Pixel coordinate grounding data
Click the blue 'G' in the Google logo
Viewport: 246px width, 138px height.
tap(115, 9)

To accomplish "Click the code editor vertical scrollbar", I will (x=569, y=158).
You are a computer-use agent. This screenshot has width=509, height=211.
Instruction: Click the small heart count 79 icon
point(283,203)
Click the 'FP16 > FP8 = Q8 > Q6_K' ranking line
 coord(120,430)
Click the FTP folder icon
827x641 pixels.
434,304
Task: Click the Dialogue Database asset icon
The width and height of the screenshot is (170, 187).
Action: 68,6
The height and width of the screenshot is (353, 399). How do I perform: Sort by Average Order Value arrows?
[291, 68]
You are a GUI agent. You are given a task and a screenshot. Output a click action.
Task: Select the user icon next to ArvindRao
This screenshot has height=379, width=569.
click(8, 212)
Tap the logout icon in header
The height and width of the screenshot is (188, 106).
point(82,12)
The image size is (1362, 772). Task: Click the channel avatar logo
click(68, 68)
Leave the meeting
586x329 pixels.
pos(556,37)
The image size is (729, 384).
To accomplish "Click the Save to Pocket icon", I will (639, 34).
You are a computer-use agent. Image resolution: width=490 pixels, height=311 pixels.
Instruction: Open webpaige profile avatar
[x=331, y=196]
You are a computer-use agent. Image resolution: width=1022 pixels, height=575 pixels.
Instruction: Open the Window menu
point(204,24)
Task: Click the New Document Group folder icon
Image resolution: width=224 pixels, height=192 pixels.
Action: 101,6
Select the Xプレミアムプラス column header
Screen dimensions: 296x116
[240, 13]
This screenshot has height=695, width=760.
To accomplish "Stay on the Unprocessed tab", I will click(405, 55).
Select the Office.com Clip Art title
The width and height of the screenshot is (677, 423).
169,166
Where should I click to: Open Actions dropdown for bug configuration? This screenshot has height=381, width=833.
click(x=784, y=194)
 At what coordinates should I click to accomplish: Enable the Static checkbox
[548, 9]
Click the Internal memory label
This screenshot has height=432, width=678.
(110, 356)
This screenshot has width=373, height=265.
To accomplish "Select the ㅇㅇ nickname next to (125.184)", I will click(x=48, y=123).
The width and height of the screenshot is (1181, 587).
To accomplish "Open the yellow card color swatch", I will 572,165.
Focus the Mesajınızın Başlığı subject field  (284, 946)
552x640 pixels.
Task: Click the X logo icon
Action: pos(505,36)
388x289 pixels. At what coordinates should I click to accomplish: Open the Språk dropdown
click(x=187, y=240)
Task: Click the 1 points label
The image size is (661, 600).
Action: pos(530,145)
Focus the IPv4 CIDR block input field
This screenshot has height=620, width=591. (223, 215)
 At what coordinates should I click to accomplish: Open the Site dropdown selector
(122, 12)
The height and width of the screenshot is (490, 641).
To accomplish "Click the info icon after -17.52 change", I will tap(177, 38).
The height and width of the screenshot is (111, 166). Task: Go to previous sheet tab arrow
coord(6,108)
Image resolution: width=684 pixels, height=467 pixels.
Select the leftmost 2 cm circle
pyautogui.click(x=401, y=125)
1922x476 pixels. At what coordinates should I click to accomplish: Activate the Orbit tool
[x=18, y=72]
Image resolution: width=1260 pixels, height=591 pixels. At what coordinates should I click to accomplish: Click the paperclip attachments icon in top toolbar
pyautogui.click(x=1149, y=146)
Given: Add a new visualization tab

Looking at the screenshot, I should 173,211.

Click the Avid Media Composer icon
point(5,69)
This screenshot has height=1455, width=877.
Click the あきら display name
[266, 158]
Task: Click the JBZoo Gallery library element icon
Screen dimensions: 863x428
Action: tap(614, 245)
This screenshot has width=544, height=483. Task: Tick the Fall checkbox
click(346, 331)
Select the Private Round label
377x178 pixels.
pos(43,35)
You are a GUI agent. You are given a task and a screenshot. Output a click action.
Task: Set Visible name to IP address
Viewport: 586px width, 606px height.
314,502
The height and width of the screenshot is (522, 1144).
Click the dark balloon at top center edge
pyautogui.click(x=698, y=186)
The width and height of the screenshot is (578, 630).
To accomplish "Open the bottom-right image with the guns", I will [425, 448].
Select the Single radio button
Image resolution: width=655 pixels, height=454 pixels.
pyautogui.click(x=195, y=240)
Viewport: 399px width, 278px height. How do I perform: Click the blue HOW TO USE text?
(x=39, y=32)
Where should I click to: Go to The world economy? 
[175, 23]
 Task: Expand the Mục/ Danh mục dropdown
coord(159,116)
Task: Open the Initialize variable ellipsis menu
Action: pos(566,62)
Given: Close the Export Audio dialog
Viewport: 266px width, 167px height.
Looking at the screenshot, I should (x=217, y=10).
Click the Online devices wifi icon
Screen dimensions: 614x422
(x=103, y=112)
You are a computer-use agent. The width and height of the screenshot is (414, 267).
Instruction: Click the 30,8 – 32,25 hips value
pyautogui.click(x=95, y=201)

● Problem statement
Output the lines above exactly, but only those between the line holding "Select the leftmost 2 cm circle" and the line holding "Task: Click the JBZoo", inclusive.

● Output for this task
Select the leftmost 2 cm circle
pyautogui.click(x=401, y=125)
1922x476 pixels. At what coordinates should I click to accomplish: Activate the Orbit tool
[x=18, y=72]
Image resolution: width=1260 pixels, height=591 pixels. At what coordinates should I click to accomplish: Click the paperclip attachments icon in top toolbar
pyautogui.click(x=1149, y=146)
Given: Add a new visualization tab

Looking at the screenshot, I should 173,211.

Click the Avid Media Composer icon
point(5,69)
This screenshot has height=1455, width=877.
Click the あきら display name
[266, 158]
Task: Click the JBZoo Gallery library element icon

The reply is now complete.